Mass Spectrometry
The full molecular formula can be established by the molecular mass (RMM) and the empirical formula, for a molecular compound. Several physical properties, that is including the vapour density of a gas and so-called colligative properties (like freezing point depression) in solution, can be employed to determine the RMM. Though the most significant method in modern research is mass spectrometry (MS) in which molecular ions are accelerated in an electric field and then pass via a magnetic field in which their paths are bent to an extent that rely on the mass/charge ratio. The conventional MS techniques need a volatile sample, ionized by electron bombardment, but techniques are now presented that overcome the limitations of that method. By a laser beam or by fast atom bombardment (FAB) the direct desorption from solids allow measurement of involatile compounds. Solutions might also be sprayed directly into the spectrometer inlet and the spectrum measured after the solvent has evaporated.
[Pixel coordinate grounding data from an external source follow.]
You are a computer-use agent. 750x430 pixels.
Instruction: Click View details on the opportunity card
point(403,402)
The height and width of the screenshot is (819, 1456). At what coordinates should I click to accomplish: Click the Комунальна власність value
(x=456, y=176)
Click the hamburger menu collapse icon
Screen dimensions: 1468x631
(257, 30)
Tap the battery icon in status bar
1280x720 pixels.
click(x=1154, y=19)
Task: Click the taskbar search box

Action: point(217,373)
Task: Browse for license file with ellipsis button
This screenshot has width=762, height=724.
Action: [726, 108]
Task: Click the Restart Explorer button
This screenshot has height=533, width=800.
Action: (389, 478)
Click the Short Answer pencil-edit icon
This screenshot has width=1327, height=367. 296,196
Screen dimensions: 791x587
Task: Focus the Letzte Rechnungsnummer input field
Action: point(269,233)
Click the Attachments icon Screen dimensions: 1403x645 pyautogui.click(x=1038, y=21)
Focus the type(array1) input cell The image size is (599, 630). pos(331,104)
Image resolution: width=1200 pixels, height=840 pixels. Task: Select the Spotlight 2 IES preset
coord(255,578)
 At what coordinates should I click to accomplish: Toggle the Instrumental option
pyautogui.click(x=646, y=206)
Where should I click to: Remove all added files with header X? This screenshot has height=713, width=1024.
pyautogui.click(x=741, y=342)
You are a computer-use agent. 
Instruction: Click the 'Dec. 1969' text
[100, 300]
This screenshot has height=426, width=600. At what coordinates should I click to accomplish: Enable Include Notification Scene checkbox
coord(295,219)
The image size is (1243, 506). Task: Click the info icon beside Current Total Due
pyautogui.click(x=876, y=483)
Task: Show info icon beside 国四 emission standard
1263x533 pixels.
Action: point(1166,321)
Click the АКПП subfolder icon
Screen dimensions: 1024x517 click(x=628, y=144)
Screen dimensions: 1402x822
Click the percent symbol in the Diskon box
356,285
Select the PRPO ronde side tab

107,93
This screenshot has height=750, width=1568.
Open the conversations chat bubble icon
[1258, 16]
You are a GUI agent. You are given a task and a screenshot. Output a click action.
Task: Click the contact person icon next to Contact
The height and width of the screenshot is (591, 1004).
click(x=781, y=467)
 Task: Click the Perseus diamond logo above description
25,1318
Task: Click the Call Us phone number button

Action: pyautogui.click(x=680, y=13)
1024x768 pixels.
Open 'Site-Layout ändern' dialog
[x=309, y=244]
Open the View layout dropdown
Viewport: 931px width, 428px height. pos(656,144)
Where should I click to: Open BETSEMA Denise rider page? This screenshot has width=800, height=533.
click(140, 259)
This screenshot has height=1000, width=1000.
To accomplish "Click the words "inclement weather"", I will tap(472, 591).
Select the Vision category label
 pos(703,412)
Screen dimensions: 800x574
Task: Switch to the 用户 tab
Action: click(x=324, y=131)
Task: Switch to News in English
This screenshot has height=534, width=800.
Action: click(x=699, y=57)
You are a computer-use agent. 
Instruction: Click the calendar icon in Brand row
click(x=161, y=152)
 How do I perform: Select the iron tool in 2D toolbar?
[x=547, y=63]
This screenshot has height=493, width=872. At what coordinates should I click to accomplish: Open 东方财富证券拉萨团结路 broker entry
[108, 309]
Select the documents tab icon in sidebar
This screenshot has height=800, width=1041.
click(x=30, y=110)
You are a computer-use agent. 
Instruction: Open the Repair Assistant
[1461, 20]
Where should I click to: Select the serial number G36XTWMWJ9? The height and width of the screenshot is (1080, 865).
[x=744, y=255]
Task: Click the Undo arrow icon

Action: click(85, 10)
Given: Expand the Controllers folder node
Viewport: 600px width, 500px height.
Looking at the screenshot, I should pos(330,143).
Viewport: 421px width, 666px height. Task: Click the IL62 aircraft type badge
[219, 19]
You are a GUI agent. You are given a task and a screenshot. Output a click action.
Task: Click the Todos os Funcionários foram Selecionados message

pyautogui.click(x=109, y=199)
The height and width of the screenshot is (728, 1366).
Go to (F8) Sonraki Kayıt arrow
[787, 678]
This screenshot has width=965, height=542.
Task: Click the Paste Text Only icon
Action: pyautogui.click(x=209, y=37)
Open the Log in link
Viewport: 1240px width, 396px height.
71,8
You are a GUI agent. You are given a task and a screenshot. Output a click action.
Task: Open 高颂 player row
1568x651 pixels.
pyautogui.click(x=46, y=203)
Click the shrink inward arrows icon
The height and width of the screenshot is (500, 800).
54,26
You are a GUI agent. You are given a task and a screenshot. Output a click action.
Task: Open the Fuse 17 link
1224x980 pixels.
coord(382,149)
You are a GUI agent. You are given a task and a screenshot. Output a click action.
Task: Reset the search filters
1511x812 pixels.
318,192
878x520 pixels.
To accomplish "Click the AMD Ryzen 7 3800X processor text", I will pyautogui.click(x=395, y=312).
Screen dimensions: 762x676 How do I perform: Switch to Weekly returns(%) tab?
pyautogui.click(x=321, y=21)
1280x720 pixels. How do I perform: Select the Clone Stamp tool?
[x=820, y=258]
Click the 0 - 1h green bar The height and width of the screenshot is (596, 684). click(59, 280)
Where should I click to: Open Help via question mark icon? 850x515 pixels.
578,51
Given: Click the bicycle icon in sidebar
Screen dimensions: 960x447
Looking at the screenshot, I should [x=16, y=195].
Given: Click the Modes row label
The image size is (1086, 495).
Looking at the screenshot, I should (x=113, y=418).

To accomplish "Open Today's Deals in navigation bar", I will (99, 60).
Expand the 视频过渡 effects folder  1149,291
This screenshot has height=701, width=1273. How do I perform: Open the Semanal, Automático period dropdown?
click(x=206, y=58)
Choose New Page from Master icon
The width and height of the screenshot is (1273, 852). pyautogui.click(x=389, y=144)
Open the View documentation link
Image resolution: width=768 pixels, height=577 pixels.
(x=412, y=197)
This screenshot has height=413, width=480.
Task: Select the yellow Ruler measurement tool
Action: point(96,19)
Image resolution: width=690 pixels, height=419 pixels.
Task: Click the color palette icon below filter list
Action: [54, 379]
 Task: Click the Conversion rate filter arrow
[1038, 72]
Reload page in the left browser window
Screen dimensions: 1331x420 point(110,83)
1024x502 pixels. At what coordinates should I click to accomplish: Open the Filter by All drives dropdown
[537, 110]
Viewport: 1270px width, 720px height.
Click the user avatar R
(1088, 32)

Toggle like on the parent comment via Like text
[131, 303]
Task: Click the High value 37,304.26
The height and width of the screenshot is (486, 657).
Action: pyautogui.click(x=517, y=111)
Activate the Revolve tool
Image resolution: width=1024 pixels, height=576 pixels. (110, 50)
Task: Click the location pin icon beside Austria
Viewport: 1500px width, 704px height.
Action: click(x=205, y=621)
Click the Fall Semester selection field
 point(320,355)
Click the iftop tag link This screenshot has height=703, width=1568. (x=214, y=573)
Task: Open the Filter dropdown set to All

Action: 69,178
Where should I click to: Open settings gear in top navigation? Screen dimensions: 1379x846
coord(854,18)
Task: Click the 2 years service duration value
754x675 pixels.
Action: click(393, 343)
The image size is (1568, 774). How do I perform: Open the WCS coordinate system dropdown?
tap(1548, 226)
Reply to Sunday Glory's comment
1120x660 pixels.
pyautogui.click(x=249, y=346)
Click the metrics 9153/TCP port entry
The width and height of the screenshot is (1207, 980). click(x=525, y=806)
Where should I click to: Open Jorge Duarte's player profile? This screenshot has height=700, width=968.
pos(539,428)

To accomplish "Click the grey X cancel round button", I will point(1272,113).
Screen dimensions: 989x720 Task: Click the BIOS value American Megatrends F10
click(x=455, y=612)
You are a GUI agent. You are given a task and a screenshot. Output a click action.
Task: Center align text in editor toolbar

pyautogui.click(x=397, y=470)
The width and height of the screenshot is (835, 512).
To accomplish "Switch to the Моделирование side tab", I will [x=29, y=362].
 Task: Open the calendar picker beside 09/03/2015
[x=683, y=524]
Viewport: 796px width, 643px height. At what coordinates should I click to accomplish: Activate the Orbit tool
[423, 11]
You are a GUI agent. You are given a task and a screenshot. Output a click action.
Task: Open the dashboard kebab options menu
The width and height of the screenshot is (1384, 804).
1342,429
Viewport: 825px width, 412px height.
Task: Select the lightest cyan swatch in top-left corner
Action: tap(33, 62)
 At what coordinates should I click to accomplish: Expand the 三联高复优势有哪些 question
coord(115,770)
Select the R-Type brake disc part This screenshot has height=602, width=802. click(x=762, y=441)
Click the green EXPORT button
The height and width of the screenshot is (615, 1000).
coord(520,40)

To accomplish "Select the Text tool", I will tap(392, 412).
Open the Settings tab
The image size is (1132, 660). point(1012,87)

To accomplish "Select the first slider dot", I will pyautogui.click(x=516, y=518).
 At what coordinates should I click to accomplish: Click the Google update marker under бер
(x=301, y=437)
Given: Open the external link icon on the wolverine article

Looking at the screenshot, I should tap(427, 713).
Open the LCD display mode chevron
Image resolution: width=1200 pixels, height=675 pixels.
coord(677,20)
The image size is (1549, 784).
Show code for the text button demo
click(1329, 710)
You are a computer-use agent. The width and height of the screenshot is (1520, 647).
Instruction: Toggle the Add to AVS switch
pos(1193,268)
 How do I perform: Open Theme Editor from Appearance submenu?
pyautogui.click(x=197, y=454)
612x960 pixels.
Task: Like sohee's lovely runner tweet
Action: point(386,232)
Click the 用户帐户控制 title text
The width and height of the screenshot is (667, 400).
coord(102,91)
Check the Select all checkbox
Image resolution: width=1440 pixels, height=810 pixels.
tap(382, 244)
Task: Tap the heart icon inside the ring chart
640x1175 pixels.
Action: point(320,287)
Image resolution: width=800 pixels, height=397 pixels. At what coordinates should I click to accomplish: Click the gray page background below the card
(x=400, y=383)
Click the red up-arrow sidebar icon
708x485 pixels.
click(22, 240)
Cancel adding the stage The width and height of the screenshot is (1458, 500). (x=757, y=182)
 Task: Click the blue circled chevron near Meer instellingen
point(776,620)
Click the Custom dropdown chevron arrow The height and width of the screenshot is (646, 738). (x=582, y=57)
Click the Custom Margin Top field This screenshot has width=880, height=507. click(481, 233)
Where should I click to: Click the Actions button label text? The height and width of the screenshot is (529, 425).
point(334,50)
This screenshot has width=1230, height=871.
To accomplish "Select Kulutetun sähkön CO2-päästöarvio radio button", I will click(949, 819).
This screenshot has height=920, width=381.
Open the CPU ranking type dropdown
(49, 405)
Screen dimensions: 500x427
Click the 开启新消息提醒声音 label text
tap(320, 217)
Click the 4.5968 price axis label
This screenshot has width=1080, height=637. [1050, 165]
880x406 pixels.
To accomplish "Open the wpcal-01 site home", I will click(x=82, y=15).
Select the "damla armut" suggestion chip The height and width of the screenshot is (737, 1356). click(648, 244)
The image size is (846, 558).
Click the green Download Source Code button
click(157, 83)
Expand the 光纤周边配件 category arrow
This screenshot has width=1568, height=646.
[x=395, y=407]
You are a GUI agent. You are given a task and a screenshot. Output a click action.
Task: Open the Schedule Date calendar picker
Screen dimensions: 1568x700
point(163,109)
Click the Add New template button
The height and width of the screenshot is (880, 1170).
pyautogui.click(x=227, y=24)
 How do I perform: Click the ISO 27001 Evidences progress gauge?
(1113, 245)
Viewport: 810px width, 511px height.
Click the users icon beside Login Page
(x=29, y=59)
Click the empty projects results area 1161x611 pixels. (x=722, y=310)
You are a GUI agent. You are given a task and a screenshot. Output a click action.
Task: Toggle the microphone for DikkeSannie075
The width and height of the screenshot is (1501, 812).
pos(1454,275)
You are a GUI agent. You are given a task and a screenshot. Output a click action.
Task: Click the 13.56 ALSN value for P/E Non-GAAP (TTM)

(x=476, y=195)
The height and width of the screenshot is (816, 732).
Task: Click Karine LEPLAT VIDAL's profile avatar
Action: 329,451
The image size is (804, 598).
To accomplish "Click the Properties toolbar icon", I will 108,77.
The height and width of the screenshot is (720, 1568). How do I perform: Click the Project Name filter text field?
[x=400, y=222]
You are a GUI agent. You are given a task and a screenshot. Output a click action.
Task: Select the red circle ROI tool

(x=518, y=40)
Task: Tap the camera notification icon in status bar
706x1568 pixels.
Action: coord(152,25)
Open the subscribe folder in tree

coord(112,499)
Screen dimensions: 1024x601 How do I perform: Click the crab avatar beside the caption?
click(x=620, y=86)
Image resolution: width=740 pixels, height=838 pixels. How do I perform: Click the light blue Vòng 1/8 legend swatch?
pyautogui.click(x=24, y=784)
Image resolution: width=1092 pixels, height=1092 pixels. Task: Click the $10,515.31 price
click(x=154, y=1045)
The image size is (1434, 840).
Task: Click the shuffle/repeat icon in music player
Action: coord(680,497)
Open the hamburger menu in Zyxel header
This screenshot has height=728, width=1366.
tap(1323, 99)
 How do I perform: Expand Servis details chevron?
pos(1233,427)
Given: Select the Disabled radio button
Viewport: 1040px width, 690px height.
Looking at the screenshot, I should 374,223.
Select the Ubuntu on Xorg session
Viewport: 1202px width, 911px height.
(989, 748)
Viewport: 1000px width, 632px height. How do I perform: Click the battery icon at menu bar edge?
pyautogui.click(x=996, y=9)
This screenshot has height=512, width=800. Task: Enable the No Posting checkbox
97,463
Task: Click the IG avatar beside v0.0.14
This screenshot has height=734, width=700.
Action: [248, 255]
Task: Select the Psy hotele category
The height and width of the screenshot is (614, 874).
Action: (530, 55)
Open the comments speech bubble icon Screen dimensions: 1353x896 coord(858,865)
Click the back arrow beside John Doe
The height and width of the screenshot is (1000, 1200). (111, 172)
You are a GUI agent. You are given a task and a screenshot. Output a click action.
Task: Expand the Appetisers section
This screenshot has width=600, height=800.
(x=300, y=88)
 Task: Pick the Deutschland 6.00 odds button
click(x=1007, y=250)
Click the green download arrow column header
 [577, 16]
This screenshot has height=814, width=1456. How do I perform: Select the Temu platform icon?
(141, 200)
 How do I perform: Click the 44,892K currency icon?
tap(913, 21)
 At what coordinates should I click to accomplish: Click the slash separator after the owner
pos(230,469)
In the example of the compound (X) above, an important peak is found at mass number 214 as supposed for CrC9H6O3 but none at multiples of this value, depicting that the molecular formula in this case is similar as the empirical formula determined from elemental analysis. Though, much more information can be obtained. By MS, Individual isotopes are seen and the model of isotopic distribution should verify the identification. For instance the most abundant isotope of Cr has mass 52 but there are others at 50, 53 and 54. Carbon has 1.1% of 13C along with the main isotope 12C. So, the appearance of the spectrum can be checked against the detailed isotopic distribution supposed from the formula. Compounds also depict fragmentation patterns resulting from decomposition of the ions in the spectrometer. Additionally to the molecular peak at 214 mass units from the X, the appearance of others at 186, 158 and 130 depicts the loss of one, two and three fragments each one of mass 28, which are most expected to be CO units. Even though fragmentation reactions can sometimes be much more complicated, spectrum of the X strongly suggests the presence of three separate CO groups, simply lost from the molecule and in this case possibly bonded to the metal. So, the characteristic nature of the fragmentation process allows some structural information to be obtained, with making MS a powerful fingerprinting method for known compounds.